Nos dois acórdãos, o Tribunal Constitucional pronunciou-se pela inconstitucionalidade dos decretos, por

violação dos mesmos artigos da Constituição. O n.º 2 do artigo 18.º da Lei Fundamental prevê que «a lei só

pode restringir os direitos, liberdades e garantias nos casos expressamente previstos na Constituição, devendo

as restrições limitar-se ao necessário para salvaguardar outros direitos ou interesses constitucionalmente

protegidos». Já o n.º 1 do artigo 29.º estabelece que «ninguém pode ser sentenciado criminalmente senão em

virtude de lei anterior que declare punível a ação ou a omissão, nem sofrer medida de segurança cujos

pressupostos não estejam fixados em lei anterior». Por sua vez, o n.º 2 do artigo 32.º determina que «todo o

arguido se presume inocente até ao trânsito em julgado da sentença de condenação, devendo ser julgado no

mais curto prazo compatível com as garantias de defesa».

Relativamente à presunção de inocência, o Acórdão n.º 179/2012 menciona a anotação ao artigo 32.º da

Constituição dos Profs. Doutores Gomes Canotilho e Vital Moreira, em que estes afirmam que «não é fácil

determinar o sentido do princípio da presunção de inocência do arguido (n.º 2). (…) Como conteúdo adequado

do princípio apontar-se-á, designadamente, (a) proibição de inversão do ónus da prova em detrimento do

arguido; (b) preferência pela sentença de absolvição contra o arquivamento do processo; (c) exclusão da fixação

de culpa nos despachos de arquivamento; (d) não incidência de custas sobre o arguido não condenado; (e)

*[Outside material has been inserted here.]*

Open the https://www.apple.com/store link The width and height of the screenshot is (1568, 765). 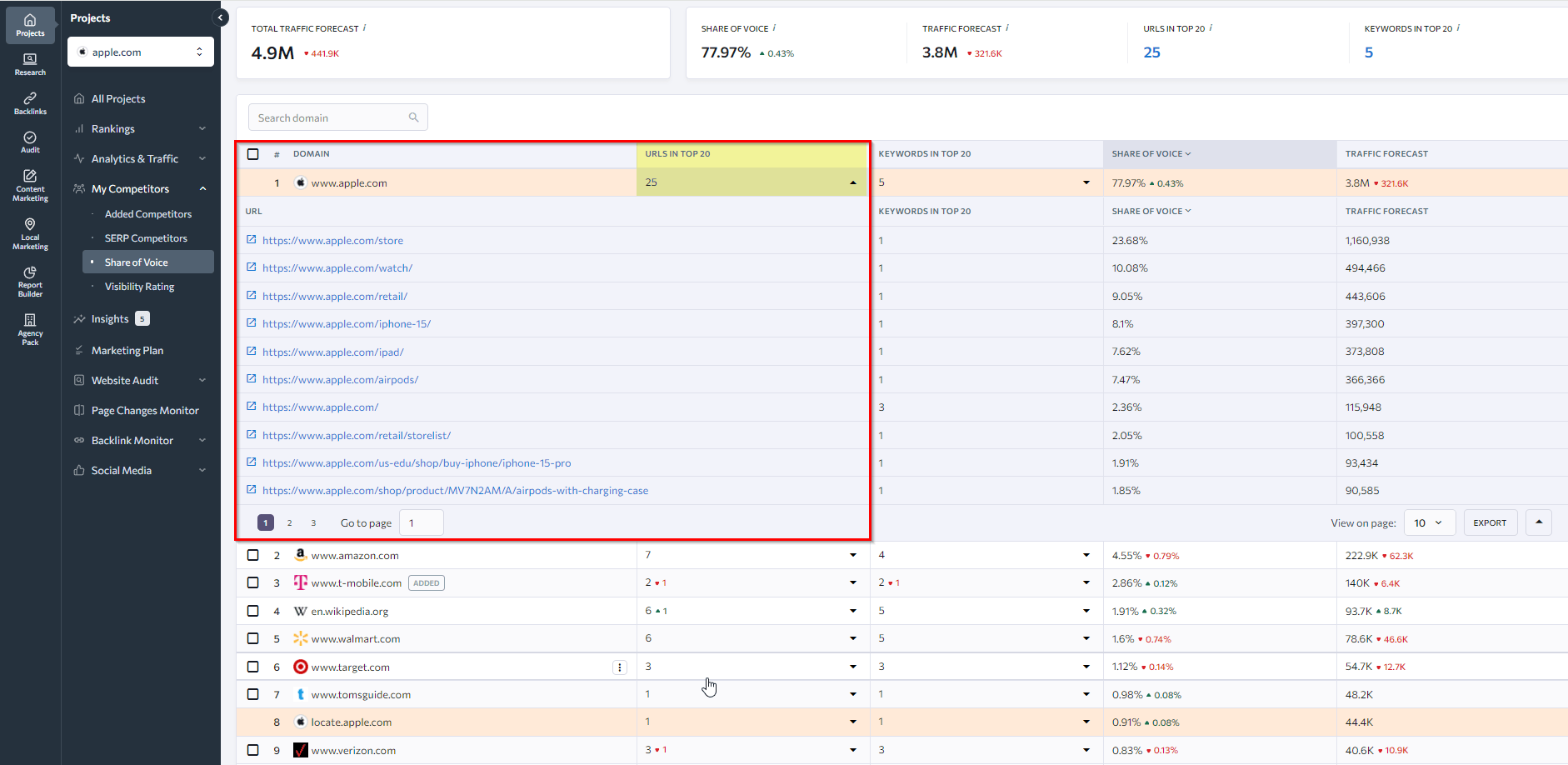coord(332,240)
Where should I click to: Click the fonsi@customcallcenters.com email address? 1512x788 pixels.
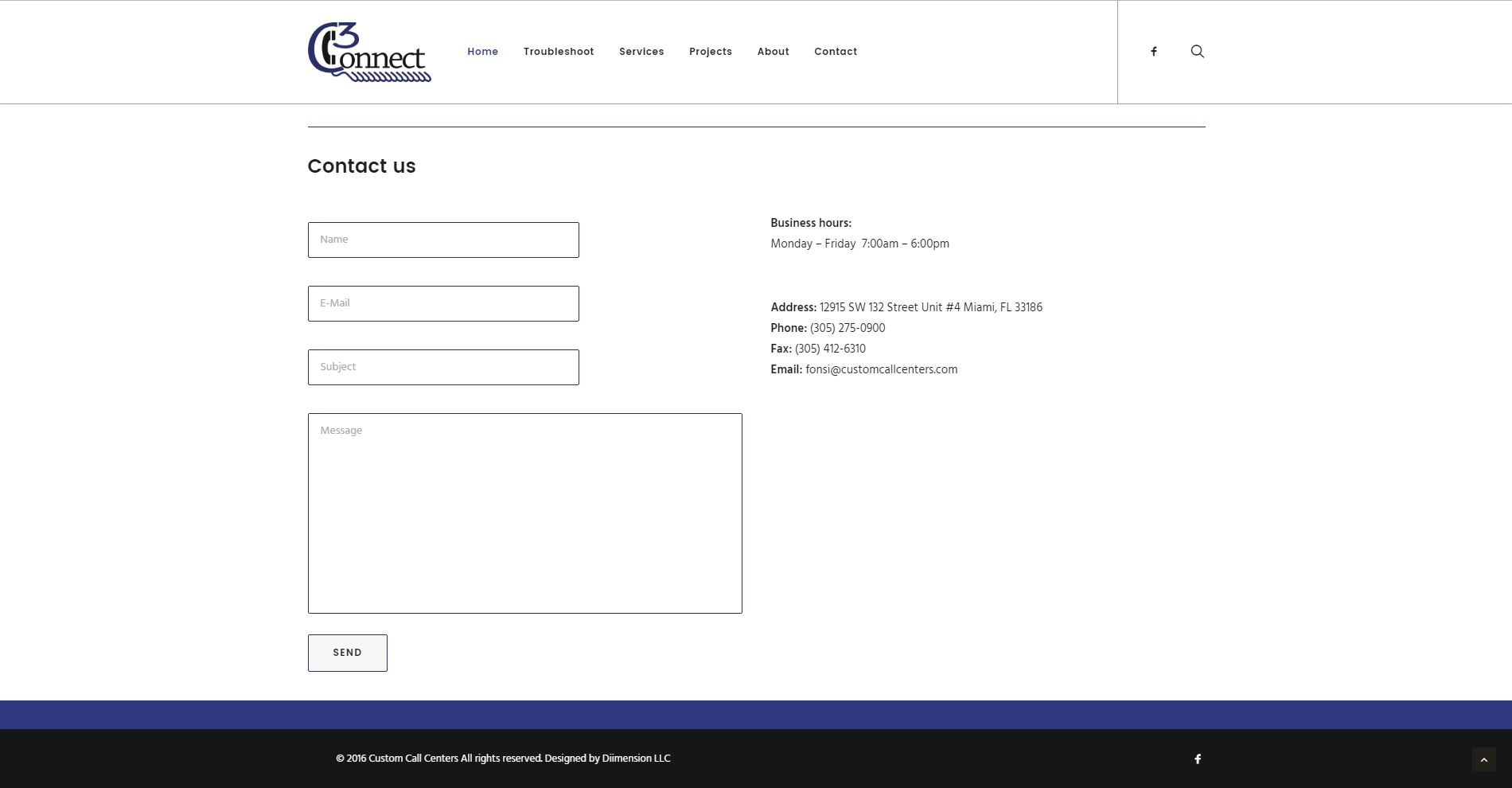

proibição da antecipação de verdadeiras penas a título de medidas cautelares (cf. AcTC n.º 198/90); (f) proibição

de efeitos automáticos da instauração do procedimento criminal; (g) natureza excecional e de última instância

das medidas de coação, sobretudo as limitativas ou proibitivas da liberdade; (h) princípio in dubio pro reo,

implicando a absolvição em caso de dúvida do julgador sobre a culpabilidade do acusado». (…) O princípio da

presunção de inocência surge articulado com o tradicional princípio in dubio pro reo. Além de ser uma garantia

subjetiva, o princípio é também uma imposição dirigida ao juiz no sentido deste se pronunciar de forma favorável

ao réu, quando não tiver certeza sobre os factos decisivos para a solução da causa. Este princípio considera-se

também associado ao princípio nulla poena sine culpa, pois o princípio da culpa é violado se, não estando o juiz

convencido sobre a existência dos pressupostos de facto, ele pronuncia uma sentença de condenação. Os

princípios da presunção de inocência e in dubio pro reo constituem a dimensão jurídico-processual do princípio

jurídico-material da culpa concreta como suporte axiológico-normativo da pena»18.

18 J CANOTILHO, Gomes; MOREIRA, Vital – Constituição da República Portuguesa anotada. 4.ª ed. revista. Coimbra: Coimbra Editora, 2007-2010. Vol I. P. 518, 519. ISBN 978-972-32-1464-4 (obra completa).